How should businesses use social media?

You can get going on this right now. As we’ve seen, the tools and the network are out there; a whole wide world of information flow and content waiting for the next Luke Johnson to strike a digital gold mine. Best practices should be developed combining website, utility, community, information, and of course, online sales.2 Social media tools can be incorporated to provide participation, education, direction, and customer relations. For instance:

Your thought-leaders should use blogs, vlogs, or podcasts to present their latest thoughts and encourage participation through comments and offer rating tools.

Invite your best customers to preview a new product. This is a great opportunity for an informal focus group. Demonstrate the product by using video. Get reactions through comments and rating and reputation tools.

Social media tools can be used to educate on various policies like new tax laws. These can greatly help translate complex legalese—just as a video demonstration would.

After all we are a viewer nation.

Here are some other uses of social media:

Honda generated a very compelling video. They launched this Rube Goldberg-inspired machine on Google Video, which has been watched more than 96,000 times with several viewers’ commenting on they’re delight with what they saw.

View the Amazing Honda Commercial

Deloitte ranks at 3,600 on Technorati, with over 600 blogs linking in. Deloitte realized the necessity of tracking what is being said about them in real time, as well as who is connecting to the Deloitte blog.

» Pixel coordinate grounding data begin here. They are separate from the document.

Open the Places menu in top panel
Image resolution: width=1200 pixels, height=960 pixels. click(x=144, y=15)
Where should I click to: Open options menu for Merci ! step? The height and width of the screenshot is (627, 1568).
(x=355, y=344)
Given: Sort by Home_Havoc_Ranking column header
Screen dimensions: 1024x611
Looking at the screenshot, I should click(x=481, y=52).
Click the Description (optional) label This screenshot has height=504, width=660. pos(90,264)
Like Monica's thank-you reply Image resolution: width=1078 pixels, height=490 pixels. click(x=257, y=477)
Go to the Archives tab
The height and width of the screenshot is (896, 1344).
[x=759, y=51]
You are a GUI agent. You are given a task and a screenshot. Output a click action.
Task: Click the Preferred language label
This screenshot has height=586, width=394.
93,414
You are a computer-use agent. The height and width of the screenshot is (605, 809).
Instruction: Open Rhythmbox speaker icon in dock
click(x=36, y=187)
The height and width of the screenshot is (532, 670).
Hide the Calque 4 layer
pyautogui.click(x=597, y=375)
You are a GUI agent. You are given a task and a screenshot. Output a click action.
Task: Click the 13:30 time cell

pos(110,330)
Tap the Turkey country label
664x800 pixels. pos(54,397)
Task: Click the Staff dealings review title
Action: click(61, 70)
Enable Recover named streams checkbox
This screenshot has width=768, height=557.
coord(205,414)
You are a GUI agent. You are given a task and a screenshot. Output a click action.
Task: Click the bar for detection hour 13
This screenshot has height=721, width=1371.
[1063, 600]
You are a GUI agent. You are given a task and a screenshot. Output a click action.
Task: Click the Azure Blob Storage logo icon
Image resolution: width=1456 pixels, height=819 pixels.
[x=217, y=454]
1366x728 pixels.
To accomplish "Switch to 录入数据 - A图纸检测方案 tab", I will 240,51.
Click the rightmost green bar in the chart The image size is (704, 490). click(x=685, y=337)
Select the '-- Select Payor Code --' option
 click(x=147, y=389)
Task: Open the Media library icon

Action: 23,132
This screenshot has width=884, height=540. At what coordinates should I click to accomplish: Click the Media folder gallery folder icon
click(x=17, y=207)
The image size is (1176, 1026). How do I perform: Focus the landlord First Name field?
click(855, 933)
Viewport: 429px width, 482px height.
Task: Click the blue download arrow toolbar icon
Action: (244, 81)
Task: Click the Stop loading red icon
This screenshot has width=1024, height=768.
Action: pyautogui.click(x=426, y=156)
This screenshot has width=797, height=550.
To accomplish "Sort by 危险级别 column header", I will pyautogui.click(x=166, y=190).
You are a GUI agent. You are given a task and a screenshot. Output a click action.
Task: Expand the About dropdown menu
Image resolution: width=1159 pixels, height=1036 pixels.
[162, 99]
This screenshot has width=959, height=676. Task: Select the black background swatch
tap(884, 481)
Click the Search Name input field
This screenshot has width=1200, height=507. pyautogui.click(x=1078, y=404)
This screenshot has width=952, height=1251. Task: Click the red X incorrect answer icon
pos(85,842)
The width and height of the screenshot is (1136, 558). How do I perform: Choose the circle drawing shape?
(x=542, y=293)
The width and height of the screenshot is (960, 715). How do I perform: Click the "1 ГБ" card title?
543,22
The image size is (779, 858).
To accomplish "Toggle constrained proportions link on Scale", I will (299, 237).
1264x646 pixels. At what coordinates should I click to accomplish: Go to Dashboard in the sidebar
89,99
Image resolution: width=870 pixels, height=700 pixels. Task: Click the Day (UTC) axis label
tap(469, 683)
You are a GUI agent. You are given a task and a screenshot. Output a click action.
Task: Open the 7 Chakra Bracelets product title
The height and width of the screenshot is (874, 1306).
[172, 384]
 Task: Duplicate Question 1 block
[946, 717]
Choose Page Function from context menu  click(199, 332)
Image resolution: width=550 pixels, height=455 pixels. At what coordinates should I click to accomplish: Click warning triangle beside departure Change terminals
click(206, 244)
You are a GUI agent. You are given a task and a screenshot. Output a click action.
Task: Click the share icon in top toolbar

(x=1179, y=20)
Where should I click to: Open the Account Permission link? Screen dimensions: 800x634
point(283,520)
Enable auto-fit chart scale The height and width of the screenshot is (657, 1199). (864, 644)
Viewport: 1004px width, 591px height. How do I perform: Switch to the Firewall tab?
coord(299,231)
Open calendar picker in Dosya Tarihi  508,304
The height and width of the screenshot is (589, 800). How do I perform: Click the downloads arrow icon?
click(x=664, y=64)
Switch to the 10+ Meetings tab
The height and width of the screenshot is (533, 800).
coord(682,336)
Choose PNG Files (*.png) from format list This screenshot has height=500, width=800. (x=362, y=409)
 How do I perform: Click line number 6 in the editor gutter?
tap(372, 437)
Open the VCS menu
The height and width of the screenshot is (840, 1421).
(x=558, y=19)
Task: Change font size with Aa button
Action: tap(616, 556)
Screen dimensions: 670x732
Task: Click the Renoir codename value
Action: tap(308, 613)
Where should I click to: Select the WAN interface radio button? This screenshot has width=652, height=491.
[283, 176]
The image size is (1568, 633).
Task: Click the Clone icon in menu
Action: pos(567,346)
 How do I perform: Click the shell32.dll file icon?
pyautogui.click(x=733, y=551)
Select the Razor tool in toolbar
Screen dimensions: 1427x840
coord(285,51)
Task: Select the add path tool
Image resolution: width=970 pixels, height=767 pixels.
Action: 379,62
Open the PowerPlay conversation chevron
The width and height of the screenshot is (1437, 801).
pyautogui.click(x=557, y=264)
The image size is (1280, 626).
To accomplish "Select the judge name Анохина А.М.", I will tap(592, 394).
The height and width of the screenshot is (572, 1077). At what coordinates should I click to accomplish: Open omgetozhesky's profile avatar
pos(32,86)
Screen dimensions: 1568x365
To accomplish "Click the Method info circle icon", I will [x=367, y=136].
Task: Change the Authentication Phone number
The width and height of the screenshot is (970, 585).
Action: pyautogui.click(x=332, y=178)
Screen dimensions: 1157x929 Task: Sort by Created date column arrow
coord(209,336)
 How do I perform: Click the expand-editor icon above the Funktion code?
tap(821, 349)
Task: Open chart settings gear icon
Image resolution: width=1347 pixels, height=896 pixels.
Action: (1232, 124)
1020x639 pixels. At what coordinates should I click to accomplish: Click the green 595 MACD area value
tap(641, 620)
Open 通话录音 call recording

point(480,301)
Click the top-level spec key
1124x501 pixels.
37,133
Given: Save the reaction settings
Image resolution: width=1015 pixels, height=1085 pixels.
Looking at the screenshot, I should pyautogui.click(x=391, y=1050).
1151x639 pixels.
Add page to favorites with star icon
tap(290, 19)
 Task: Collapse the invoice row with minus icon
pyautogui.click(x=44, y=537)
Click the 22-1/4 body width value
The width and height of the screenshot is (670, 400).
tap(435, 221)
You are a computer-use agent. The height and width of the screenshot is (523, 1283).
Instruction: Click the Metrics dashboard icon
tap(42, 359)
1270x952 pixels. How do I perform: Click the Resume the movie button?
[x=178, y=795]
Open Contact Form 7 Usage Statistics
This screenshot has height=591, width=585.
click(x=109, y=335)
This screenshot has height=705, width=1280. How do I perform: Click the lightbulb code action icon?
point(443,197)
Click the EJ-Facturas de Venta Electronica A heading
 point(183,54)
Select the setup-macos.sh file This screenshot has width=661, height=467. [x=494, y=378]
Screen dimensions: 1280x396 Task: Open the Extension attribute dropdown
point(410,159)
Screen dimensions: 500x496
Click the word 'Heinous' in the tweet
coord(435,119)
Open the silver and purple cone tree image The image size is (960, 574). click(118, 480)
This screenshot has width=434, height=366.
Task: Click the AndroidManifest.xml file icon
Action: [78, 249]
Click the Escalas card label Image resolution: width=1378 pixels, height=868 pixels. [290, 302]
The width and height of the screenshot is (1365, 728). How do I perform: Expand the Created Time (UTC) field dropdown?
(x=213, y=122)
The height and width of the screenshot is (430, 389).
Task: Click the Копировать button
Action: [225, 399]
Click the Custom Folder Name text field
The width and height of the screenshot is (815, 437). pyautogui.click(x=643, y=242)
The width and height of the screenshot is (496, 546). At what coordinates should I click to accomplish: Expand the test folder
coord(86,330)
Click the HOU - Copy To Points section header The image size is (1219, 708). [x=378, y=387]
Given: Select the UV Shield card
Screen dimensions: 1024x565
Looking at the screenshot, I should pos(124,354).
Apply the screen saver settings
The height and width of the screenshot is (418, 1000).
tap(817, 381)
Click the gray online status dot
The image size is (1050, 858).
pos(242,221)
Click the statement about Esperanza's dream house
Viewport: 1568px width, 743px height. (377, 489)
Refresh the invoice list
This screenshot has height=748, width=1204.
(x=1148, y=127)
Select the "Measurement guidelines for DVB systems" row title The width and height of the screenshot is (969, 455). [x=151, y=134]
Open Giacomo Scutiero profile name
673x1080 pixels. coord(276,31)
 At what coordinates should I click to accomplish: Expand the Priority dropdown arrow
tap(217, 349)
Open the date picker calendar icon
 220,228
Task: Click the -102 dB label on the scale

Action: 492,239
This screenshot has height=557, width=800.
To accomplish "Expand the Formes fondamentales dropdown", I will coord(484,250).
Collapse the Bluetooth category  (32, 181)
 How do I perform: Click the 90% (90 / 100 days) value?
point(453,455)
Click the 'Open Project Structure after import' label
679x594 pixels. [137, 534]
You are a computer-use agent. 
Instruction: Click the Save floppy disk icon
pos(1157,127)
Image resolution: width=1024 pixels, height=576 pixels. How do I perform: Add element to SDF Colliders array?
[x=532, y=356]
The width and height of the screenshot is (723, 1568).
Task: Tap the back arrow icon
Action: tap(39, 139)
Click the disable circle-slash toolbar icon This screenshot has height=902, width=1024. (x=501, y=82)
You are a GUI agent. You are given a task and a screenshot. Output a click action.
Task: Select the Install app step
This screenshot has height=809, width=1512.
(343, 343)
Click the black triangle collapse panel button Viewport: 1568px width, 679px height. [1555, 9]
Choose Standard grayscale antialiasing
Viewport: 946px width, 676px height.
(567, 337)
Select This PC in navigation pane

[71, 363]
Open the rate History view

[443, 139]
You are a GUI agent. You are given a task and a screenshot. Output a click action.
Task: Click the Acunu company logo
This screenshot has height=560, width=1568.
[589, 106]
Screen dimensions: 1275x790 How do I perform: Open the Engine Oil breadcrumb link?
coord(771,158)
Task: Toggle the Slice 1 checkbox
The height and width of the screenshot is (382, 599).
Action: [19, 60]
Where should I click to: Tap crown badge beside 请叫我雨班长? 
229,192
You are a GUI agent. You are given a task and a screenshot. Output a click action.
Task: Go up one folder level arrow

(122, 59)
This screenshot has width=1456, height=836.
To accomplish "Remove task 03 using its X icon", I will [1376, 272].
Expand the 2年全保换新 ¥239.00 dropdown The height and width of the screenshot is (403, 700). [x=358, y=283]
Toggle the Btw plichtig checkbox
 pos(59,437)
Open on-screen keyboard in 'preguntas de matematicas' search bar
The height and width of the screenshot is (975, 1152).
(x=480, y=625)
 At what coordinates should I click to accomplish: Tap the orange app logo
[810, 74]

Eli Lilly realized R&D could be developed through Crowdsourcing3 and developed a method to post a challenge that needed to be solved. It was so successful Eli Lilly spun off InnoCentive. Now companies like Boeing, DuPont, and Procter & Gamble use InnoCentive to solve their most difficult scientific problems.

Currently being hyped by the new media and businesses is Second Life, an online 3D world. Reuters, Pontiac, and many other brands are setting up shop in Second Life. This online world boasts over 2 million users. Like any community, there needs to be rules and regulations, according to Randy Farmer, who created Habitat for Lucas Films, back in the 1980s—one of the first 3D online worlds—”A community leader needs to foster members and encourage growth. Strong leadership is about strong principles.”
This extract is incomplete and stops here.